- **WORK ITEM**: Once the pictures are set aside, repeat all of the data below exactly.

======== MATERIAL FOR THIS TASK

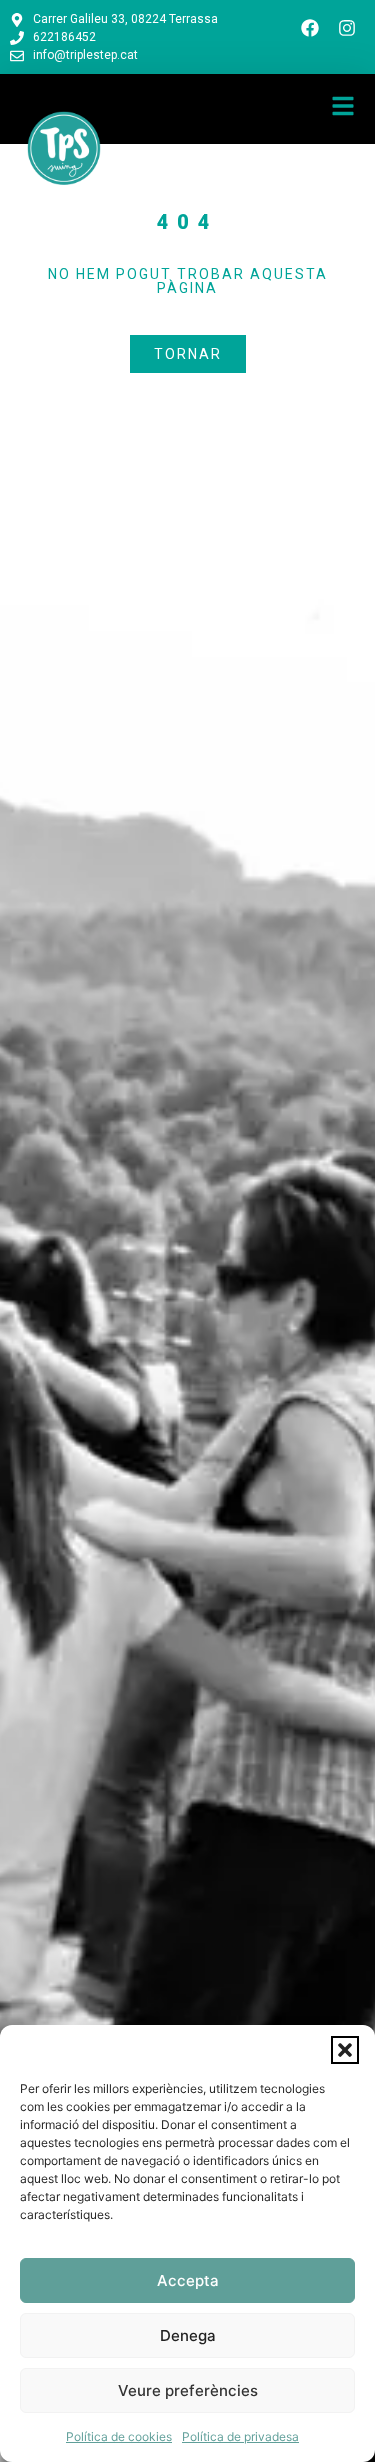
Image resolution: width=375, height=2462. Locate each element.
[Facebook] (310, 28)
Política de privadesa (240, 2436)
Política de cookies (119, 2436)
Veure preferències (188, 2390)
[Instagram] (347, 28)
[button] (345, 2050)
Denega (188, 2335)
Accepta (188, 2280)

================

- **ANSWER TO THE EXERCISE**:
Image resolution: width=375, height=2462. Locate each element.
[Facebook] (310, 28)
Política de privadesa (240, 2436)
Política de cookies (119, 2436)
Veure preferències (188, 2390)
[Instagram] (347, 28)
[button] (345, 2050)
Denega (188, 2335)
Accepta (188, 2280)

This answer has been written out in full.